# Exercise goal:
Among the lines below, take the one holding "Click help icon", the one holding "The image size is (816, 862).", and all lines between them. Set them down exactly.

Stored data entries
::::
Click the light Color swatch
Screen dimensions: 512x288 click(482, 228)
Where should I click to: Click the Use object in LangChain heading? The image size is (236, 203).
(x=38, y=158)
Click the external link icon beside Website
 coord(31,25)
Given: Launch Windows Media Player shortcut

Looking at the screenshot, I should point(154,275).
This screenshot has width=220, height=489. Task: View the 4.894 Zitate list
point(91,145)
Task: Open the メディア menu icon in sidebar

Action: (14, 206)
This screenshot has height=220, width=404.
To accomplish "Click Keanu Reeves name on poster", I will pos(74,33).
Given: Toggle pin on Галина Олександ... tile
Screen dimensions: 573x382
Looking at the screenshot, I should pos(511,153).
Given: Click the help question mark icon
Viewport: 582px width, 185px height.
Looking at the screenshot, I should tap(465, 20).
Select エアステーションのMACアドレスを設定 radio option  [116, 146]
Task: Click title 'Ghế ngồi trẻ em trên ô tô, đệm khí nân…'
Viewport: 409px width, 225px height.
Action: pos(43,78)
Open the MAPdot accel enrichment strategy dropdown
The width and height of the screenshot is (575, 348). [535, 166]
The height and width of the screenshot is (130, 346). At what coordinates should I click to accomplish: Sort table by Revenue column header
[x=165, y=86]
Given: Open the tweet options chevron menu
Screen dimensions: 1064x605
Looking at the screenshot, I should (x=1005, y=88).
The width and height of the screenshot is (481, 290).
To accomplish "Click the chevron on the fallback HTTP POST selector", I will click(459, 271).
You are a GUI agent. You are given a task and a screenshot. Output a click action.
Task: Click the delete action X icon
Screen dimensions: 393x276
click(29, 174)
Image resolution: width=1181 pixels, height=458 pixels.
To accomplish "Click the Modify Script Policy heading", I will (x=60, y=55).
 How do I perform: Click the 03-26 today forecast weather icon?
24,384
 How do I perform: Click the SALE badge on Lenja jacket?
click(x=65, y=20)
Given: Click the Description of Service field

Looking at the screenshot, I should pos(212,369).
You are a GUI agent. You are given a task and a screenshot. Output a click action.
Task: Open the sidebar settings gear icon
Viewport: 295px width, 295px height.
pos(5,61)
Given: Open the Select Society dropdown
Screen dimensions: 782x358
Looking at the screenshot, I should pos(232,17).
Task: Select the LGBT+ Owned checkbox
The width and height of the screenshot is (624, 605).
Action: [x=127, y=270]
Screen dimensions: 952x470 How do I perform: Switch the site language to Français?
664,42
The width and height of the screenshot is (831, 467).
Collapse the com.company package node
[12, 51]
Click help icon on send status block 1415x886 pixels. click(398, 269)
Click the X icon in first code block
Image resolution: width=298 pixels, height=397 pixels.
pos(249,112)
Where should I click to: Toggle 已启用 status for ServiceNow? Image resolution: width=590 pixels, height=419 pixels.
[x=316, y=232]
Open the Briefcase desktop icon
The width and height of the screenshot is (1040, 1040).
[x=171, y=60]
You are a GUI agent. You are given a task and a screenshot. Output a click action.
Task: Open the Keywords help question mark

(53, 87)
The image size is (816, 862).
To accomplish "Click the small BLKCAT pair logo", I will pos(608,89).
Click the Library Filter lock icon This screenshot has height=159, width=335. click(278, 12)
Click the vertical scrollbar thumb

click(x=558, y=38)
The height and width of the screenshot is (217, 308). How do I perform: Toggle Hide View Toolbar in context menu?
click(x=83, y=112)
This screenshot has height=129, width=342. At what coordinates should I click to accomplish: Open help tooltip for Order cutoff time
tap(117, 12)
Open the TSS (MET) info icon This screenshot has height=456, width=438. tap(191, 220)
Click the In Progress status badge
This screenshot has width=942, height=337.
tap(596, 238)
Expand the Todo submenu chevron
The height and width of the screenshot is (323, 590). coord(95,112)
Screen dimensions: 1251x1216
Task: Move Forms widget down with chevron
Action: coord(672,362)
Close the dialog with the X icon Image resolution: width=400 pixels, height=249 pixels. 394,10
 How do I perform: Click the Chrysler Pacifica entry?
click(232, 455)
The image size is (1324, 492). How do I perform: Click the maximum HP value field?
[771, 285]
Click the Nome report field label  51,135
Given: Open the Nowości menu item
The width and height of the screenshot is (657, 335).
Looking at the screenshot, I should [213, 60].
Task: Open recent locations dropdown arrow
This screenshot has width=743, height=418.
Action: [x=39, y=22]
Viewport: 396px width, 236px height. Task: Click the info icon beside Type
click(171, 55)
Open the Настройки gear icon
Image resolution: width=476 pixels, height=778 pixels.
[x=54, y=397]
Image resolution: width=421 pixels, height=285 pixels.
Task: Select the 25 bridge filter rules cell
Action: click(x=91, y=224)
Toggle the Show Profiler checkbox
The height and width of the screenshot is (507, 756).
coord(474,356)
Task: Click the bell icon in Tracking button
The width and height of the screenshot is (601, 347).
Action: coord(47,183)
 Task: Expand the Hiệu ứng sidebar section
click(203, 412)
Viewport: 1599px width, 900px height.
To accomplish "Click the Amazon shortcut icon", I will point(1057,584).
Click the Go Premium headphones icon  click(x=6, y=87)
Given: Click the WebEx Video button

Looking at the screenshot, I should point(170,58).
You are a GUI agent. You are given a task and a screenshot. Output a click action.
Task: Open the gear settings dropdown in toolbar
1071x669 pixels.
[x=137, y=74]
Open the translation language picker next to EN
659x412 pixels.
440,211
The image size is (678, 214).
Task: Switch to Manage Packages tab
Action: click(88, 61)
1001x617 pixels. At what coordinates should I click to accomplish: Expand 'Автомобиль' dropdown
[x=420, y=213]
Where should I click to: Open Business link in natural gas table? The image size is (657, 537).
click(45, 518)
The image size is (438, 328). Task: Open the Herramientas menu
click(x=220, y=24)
::::
# Answer for the task:
Click help icon on send status block 1415x886 pixels. click(398, 269)
Click the X icon in first code block
Image resolution: width=298 pixels, height=397 pixels.
pos(249,112)
Where should I click to: Toggle 已启用 status for ServiceNow? Image resolution: width=590 pixels, height=419 pixels.
[x=316, y=232]
Open the Briefcase desktop icon
The width and height of the screenshot is (1040, 1040).
[x=171, y=60]
You are a GUI agent. You are given a task and a screenshot. Output a click action.
Task: Open the Keywords help question mark

(53, 87)
The image size is (816, 862).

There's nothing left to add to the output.